Yes that headline is clickbait. No I’m not sorry.

It would be fairer to say that you shouldn’t need a naming convention.

A naming convention is simply a way to allow a machine to read and process something it otherwise wouldn’t be able to do by giving it a fixed structure and limits to some of the values.

Think about the sorts of things that tend to be put into naming conventions for a placement:

  • Site name
  • Start date
  • Placement size
  • Billing reference
  • Placement objective
  • Billing type
  • Targeting

For the most part these are all pieces of information that are either already stored in another field or should be.

Rather than present a user with a single scary box called “Name” with an endlessly flashing cursor and not enough time it would be better to have multiple boxes and fields. Use drop downs where appropriate, automatic prediction, date selectors, etc.
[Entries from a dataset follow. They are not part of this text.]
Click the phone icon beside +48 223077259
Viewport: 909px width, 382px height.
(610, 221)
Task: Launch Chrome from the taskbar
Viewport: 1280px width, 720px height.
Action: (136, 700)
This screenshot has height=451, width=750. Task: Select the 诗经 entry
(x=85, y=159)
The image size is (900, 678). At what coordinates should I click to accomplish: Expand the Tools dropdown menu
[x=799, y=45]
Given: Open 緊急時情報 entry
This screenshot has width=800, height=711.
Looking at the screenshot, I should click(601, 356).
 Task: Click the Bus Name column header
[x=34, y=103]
That isn’t to say that there is a one size fits all approach to names that can be applied across all clients because there isn’t. Some clients will have additional information that needs to be captured at certain points to allow reports and dashboards to work correctly. It would be nice though if systems were flexible enough to allow per advertiser custom fields with validation.

In the same way that most adservers allow you to name and use a number of extended data variables (often referred to as “U variables, used to capture things like number of tickets, departure airport, product code, etc.) a system could allow for a number of fields to be created at each level.

e.g.

  • Custom Placement Field 1 = Client Placement Reference – Must be a letter followed by 6 numbers.
  • Custom Placement Field 2 = Client Business Unit – Drop down list, set and locked at advertiser level.
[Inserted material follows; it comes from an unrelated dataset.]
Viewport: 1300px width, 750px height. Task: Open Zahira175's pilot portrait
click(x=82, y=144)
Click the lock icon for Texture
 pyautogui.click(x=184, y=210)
These extra fields are dynamically rendered on the required screens as columns or input sections.

 

An issue will occur though when moving data around between systems. To avoid this all systems need a similar level of flexibility, data formats need to be soft not hard. Using modern XML like formats, where the format the data is in is declared at the top of the file and then processed accordingly, data can be passed around and processed on the fly without necessarily having to build custom solutions each time.

Generic reports, media plans, dashboards or anything else for that matter could be created that dynamically grow and change based on the information provided.

Don’t spend weeks or even months trying to decide what a master set of data points looks like across all your clients, simply accept that they will all be different and spend the time building tools and systems that embrace customisability at scale.